Quote the following data word for word, omitting the pictures from your answer.

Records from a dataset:

■ ■ ■ ■ ■

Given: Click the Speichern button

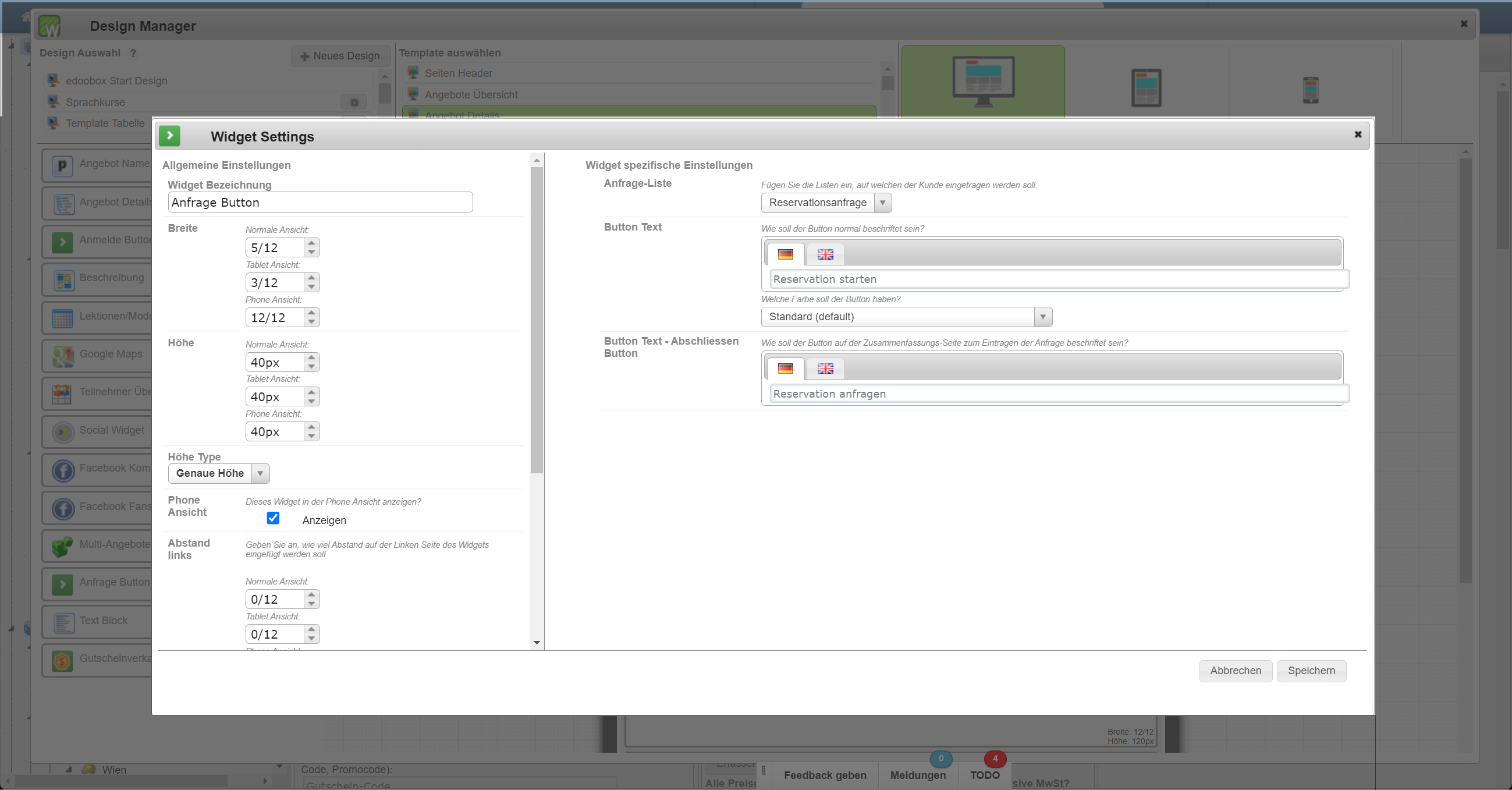Looking at the screenshot, I should 1311,671.
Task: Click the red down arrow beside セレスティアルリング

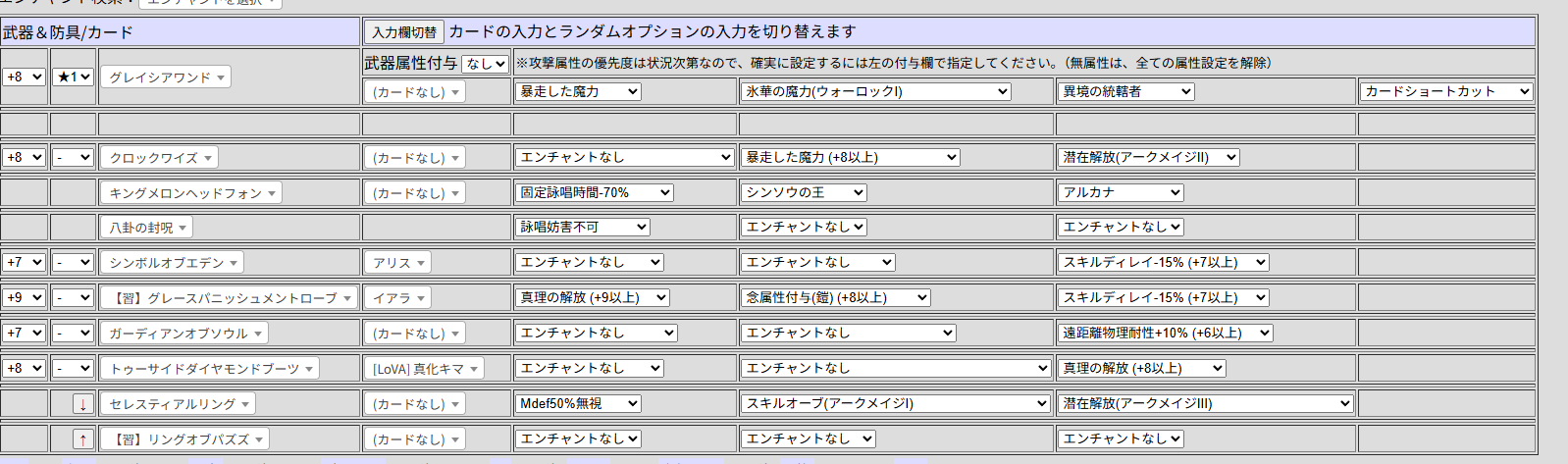Action: (x=83, y=404)
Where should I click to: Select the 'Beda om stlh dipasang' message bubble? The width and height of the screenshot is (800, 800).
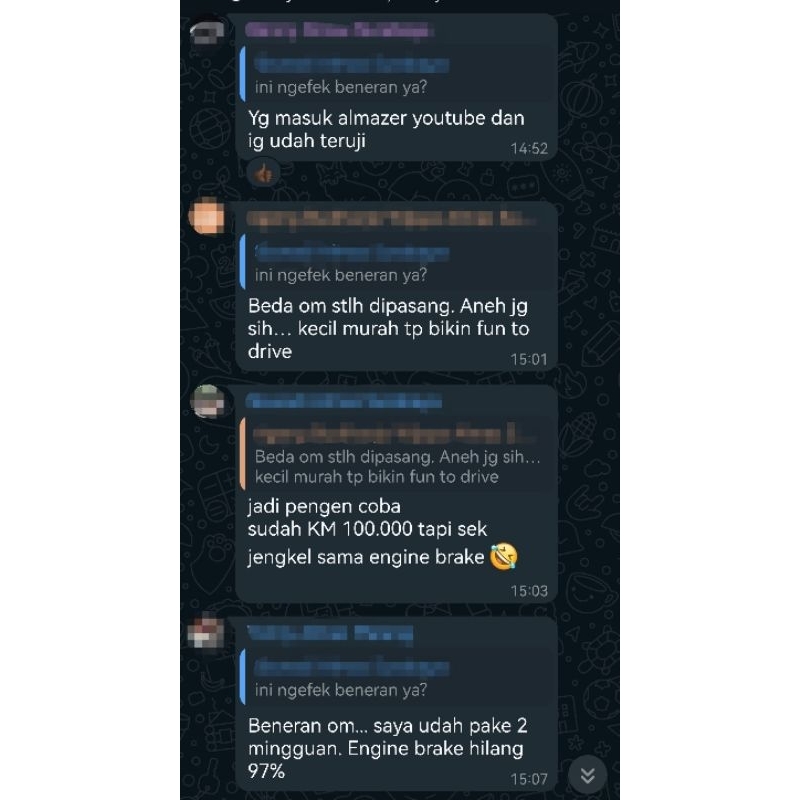pos(396,286)
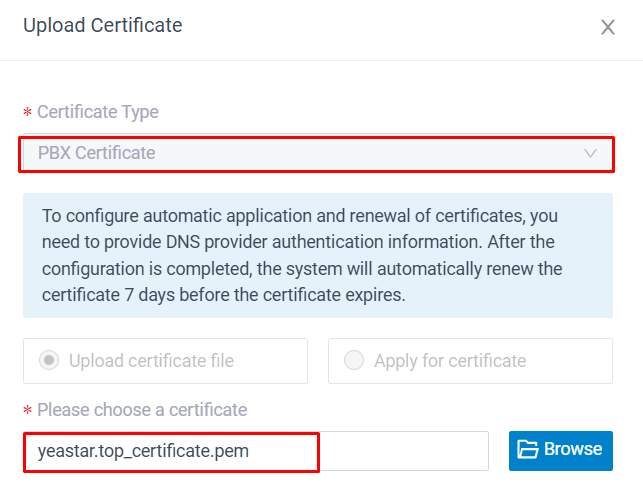Click the PBX Certificate selected value text
The image size is (643, 489).
(97, 153)
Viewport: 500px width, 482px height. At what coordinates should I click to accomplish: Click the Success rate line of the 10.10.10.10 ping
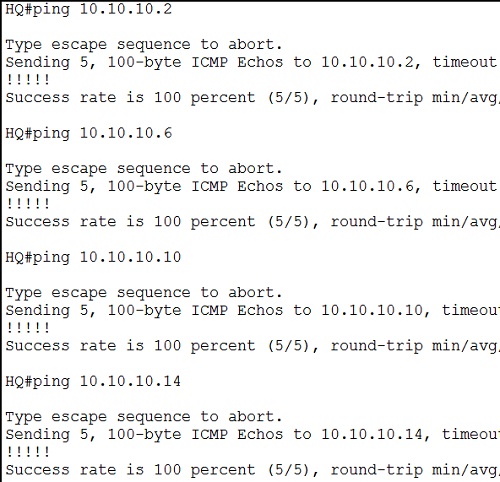tap(252, 346)
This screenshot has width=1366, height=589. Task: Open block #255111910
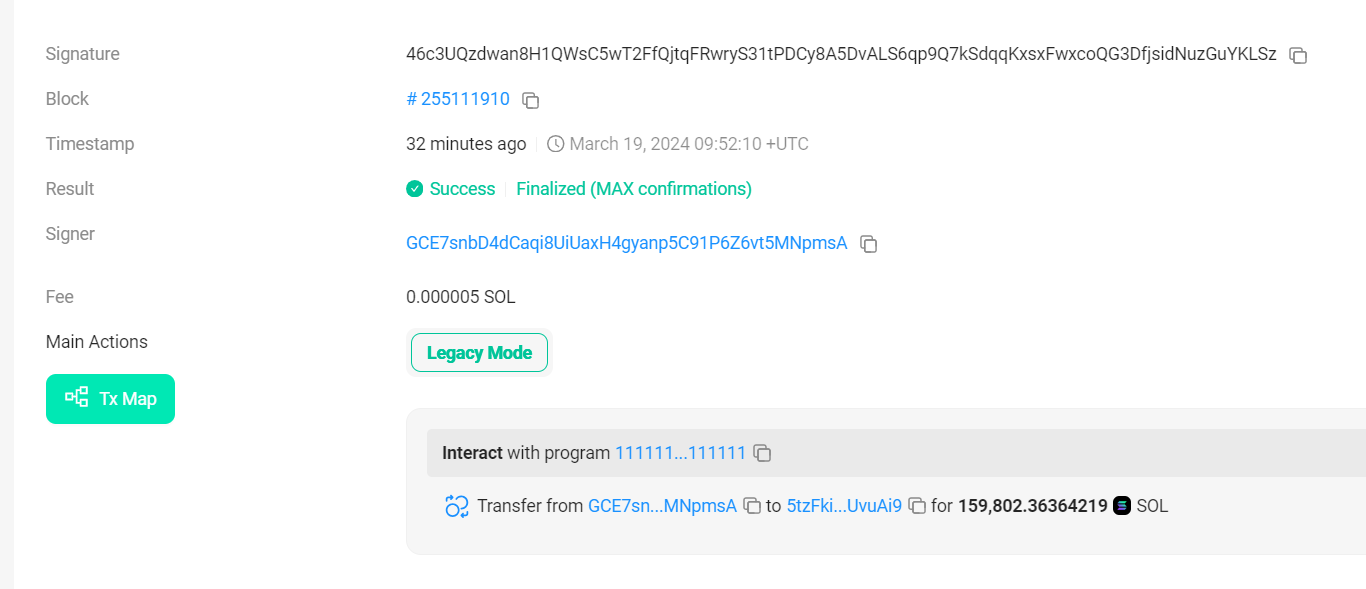pos(458,99)
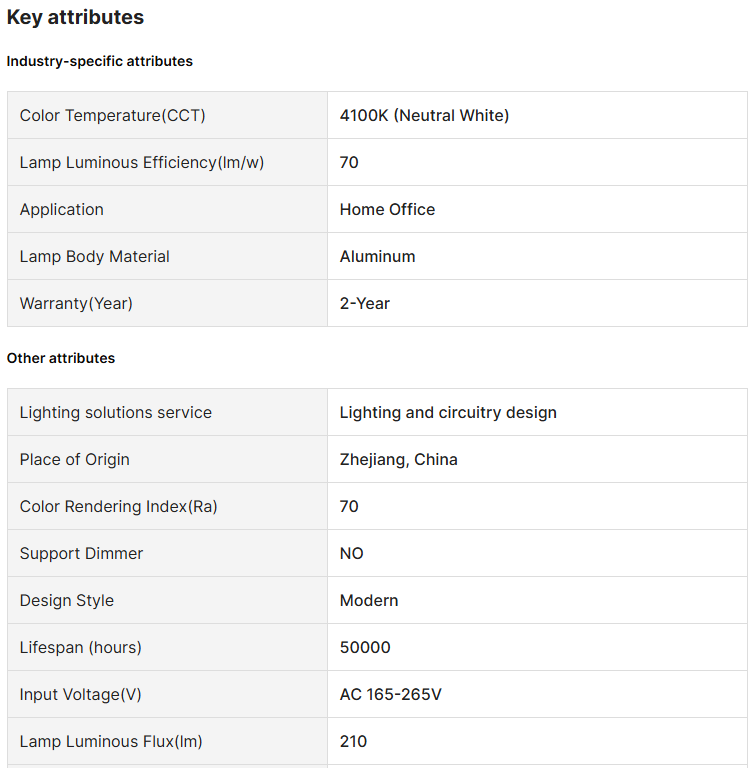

■ ■ ■ ■ ■

> FULL ANSWER
Given: Click the Speichern button

Looking at the screenshot, I should 1311,671.
Task: Click the red down arrow beside セレスティアルリング

Action: (x=83, y=404)
Where should I click to: Select the 'Beda om stlh dipasang' message bubble? The width and height of the screenshot is (800, 800).
pos(396,286)
Click the PBX Certificate selected value text
The image size is (643, 489).
(97, 153)
Viewport: 500px width, 482px height. At what coordinates should I click to accomplish: Click the Success rate line of the 10.10.10.10 ping
tap(252, 346)
This screenshot has width=1366, height=589. Task: Open block #255111910
pos(458,99)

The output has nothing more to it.